Time is always of the essence.
With 50% of college students struggling with food insecurity or financial hardships, there is no greater urgency. This startling statistic is why post-secondary institutions are morphing into social services organizations, providing students with mental health and social work in addition to offering food pantries.
Having an emergency aid program for students was a growing best practice among post-secondary institutions before the COVID-19 pandemic, disbursing micro-grants to students for monthly bills. Institutions view these grants as investments in their students, helping them in the short-term to earn their long-term revenue. Emergency aid programs bring together multiple departments from student affairs, financial aid, the office of advancement and even the Provost or President level.
Looking to streamline the entire application and disbursement process, Edquity is a white-labeled platform that institutions are partnering with to help students engage in a quick, equitable emergency aid disbursement process.
Edquity CEO David Helene says the time it takes to distribute this emergency aid can take as long as 10 total hours, involving potentially 30-40 staff members at an institution. With Edquity, a student can have a contactless experience from start to finish, submitting an application in minutes and receiving a disbursement 24 hours later.
“We built technology to make sure we are assessing the conditions of poverty and not the narrative a student may be willing or unwilling to tell,” Helene says. “We’ve designed a better experience and can get cash assistance to students within 24 hours. Dwolla is primarily how we get those funds to the students.”
After initially starting as a resource referral partner, Edquity has helped disburse more than $5 million in aid since 2019. Students can complete the submission process in minutes, regardless of time or day.

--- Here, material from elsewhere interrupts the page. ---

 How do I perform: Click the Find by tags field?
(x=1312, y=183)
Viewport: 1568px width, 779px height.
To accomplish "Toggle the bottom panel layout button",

“We’ve seen 90% of the students we served with one of our partners retained, think how that impacts the bottom line and tuition revenue,” Helene says. “85% of the students we work with use direct deposit, making Dwolla a critical backbone to our ability to do our work.”
Faster Processes Lead to Faster Disbursements
Helene, who was named to Forbes 30 Under 30, says he’s always felt strongly that post-secondary institutions need to be ready to help their students through inevitable hardship to help keep them in school. Ultimately, more students equals more revenue for the institution.
After living through the COVID-19 pandemic, the framework institutions are utilizing to provide emergency aid is being applied to municipalities as well.
“It’s hard to turn around 20,000 applications for aid when COVID happens and you are trying to get millions of dollars in federal funding out,” Helene says. “And when you are dealing with low income individuals that are dealing with emergency payments, you need to make sure cash can get to the individuals. That’s where Dwolla’s payment infrastructure has been critical.”
He says Edquity wasn’t going to build its own payments infrastructure and that the search lasted only a few weeks.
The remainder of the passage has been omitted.